The goal of this repository is to show how we can predict customer churn with Spark. Although we are using Spark in local mode here, and technically the data could be analyzed on a single machine, we process the data and build the model with Spark in order to create an extensible framework. The analysis conducted here could scale to much bigger datasets, provided the code be deployed on a cluster capable of handling the computations necessary.

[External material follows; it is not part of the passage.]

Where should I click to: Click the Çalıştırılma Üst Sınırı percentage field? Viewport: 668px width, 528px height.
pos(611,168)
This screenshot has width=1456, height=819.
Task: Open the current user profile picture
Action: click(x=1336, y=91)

Sparkify is an imaginary music app company, and we use a small subset of their log data to try and predict churn. More context on this analysis and interpretation of the results can be found in this blog post on Medium.

File Structure

  • mini_sparkify_event_data.json: this is the log data that we use in this example. It contains information about 226 distinct users, with actions as detailed as giving a thumbs up to a song or changing the settings of the account
  • Sparkify.ipynb: this is the Spark notebook which contains all the code for this analysis. In order to run it, pyspark, pandas, matplotlib, seaborn and datetime have to be installed
  • Sparkify.html: an HTML version of the notebook
  • images: the three png files are the graphs included in the Medium blog post

Analysis

After loading and cleaning the data, we create features, both related to the nature of the account (paid vs. free, state, registration date) and to behaviors taken on platform (thumbs up, creation of playlists, number of songs per session etc.). We engineer these features with Spark and leverage the Pipeline class to efficiently process the data. One processing step which is particularly important is to upsample the positive class since the proportion of users who churned is small and this could bias the accuracy of our model. To do so, we sample with replacement from the population of users who churned.

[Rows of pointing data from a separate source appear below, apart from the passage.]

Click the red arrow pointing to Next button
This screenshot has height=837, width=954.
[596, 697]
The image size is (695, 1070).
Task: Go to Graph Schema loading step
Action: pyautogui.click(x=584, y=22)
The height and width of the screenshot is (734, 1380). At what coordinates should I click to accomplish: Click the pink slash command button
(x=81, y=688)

We then test out various classification models (LogisticRegression, RandomForestClassifier, GBTClassifier) and compare their accuracy and F1 score on the test set. From there, we choose to tune a logistic regression model further through a CrossValidator performing the GridSearch algorithm on 3 folds, with the accuracy as the optimization metric. We choose to tune the logistic regression because of the interpretability of its coefficients.

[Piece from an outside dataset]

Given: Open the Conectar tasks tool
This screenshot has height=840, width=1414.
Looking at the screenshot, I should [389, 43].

After hyperparameter tuning, we have a model which has 73% accuracy on the test set, with a F1 score of 0.7. This means we are not disproportionately predicting one of the classes and have a good balance between precision and recall. Interestingly, there is no improvement after hyperparameter tuning through Grid Search, most likely due to the small size of our train set (191 users). Examining feature importance, we conclude that both static features (such as the state or the registration month) as well as on-platform behaviors (adding a friend) matter when making a prediction. Getting this insight is crucial for Sparkify, because they can target these users at risk with special offers (discounts, personalized messages) to try
and mitigate the churn which is likely to happen. Internally, this could be automated by running the model regularly (every day/week) and flagging users at risk.

Possible Improvements

This analysis would gain from leveraging a larger dataset and being deployed on a cluster. Grid search is a particularly computationally expensive operation, but with larger resources and more time a more extensive search over a larger dataset and hyperparameter space could be conducted to further tune the model and likely improve overall accuracy.

Moreover, this model should not be static but run somewhat regularly as user behaviors and the consumer base evolve. It is important not to rely on an outdated model for such an important aspect of the business.

Finally, some A/B tests could be set up to examine the insights of this model, in particular the resulting mitigating actions taken. One possibility would be to find users identified as potential churners, split them into a control and treatment group, assign some "churn-mitigating" treatment and compare their churn rates through statistical hypothesis testing. This approach would be a rigorous follow-up to this model.